Task prompt: Lines from the beginning of the data below through the one containing "Кожа (71, 228)" are to be printed exactly as they appear.

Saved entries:

·····

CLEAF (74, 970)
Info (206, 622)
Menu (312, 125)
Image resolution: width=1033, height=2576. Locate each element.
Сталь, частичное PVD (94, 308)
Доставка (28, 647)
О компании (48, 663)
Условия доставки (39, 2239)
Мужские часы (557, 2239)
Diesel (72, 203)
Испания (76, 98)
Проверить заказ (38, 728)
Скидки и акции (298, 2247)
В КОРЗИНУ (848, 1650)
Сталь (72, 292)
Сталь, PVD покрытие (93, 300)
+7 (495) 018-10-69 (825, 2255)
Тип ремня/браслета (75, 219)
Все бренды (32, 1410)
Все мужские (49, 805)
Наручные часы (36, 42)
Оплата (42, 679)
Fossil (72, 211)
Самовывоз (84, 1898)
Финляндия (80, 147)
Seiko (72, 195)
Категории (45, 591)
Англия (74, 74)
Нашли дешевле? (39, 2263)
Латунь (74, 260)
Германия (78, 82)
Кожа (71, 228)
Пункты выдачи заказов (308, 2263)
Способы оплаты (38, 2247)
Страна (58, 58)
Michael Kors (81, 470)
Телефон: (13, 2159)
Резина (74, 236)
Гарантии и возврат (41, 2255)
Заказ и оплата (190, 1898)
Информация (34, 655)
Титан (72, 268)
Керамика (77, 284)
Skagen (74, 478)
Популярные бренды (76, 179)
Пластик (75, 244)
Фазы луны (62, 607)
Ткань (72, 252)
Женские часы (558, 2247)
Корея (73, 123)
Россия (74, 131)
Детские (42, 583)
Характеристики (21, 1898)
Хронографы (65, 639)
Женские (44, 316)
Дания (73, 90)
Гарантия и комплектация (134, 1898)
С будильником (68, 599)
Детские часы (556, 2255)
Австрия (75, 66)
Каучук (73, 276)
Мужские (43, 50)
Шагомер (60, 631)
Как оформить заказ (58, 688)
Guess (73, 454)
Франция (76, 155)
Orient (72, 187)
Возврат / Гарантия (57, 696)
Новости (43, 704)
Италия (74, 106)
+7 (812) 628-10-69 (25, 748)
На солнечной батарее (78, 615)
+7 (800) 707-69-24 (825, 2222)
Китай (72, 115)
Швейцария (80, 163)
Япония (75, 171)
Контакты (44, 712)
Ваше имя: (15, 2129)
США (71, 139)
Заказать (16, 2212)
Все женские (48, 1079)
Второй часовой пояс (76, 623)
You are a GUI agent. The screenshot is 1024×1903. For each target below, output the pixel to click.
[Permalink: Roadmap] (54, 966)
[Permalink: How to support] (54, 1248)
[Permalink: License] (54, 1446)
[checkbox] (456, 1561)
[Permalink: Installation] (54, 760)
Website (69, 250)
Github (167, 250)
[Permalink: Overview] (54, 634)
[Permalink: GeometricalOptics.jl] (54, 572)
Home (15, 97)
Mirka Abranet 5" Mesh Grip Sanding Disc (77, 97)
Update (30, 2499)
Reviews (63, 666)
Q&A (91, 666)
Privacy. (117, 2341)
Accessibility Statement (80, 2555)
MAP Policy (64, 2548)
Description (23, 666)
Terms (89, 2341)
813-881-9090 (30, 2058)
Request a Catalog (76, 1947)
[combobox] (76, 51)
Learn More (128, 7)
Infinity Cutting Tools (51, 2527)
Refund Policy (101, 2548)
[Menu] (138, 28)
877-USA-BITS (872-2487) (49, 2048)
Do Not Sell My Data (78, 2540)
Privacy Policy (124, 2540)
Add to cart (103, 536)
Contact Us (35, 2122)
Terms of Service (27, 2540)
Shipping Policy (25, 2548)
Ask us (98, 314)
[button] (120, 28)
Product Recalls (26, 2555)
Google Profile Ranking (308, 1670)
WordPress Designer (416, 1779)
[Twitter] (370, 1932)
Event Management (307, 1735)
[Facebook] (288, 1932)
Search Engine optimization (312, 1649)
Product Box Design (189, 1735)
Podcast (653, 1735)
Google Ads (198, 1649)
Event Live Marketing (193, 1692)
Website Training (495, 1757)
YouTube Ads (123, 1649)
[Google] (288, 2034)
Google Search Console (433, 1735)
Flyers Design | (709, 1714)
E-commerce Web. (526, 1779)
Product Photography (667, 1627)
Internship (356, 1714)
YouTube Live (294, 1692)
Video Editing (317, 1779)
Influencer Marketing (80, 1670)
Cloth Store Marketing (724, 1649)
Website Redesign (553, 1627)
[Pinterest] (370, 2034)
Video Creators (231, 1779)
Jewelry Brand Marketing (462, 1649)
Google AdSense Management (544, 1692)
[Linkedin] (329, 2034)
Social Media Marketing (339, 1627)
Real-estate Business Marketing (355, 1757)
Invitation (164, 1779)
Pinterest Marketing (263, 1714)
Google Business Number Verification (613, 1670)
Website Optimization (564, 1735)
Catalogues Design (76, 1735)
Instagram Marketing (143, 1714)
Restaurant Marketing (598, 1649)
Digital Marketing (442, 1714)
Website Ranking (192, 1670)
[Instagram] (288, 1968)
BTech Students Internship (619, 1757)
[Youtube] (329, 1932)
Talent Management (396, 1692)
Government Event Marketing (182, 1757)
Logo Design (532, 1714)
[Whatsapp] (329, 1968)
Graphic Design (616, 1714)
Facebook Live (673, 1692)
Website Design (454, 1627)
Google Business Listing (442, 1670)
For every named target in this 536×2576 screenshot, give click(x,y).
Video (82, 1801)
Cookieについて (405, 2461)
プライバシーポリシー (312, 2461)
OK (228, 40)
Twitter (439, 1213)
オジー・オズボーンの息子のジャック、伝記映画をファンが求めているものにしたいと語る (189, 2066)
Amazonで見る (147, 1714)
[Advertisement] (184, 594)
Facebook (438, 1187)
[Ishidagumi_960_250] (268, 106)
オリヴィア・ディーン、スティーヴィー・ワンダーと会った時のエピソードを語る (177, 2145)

·····

Answer below:
CLEAF (74, 970)
Info (206, 622)
Menu (312, 125)
Image resolution: width=1033, height=2576. Locate each element.
Сталь, частичное PVD (94, 308)
Доставка (28, 647)
О компании (48, 663)
Условия доставки (39, 2239)
Мужские часы (557, 2239)
Diesel (72, 203)
Испания (76, 98)
Проверить заказ (38, 728)
Скидки и акции (298, 2247)
В КОРЗИНУ (848, 1650)
Сталь (72, 292)
Сталь, PVD покрытие (93, 300)
+7 (495) 018-10-69 (825, 2255)
Тип ремня/браслета (75, 219)
Все бренды (32, 1410)
Все мужские (49, 805)
Наручные часы (36, 42)
Оплата (42, 679)
Fossil (72, 211)
Самовывоз (84, 1898)
Финляндия (80, 147)
Seiko (72, 195)
Категории (45, 591)
Англия (74, 74)
Нашли дешевле? (39, 2263)
Латунь (74, 260)
Германия (78, 82)
Кожа (71, 228)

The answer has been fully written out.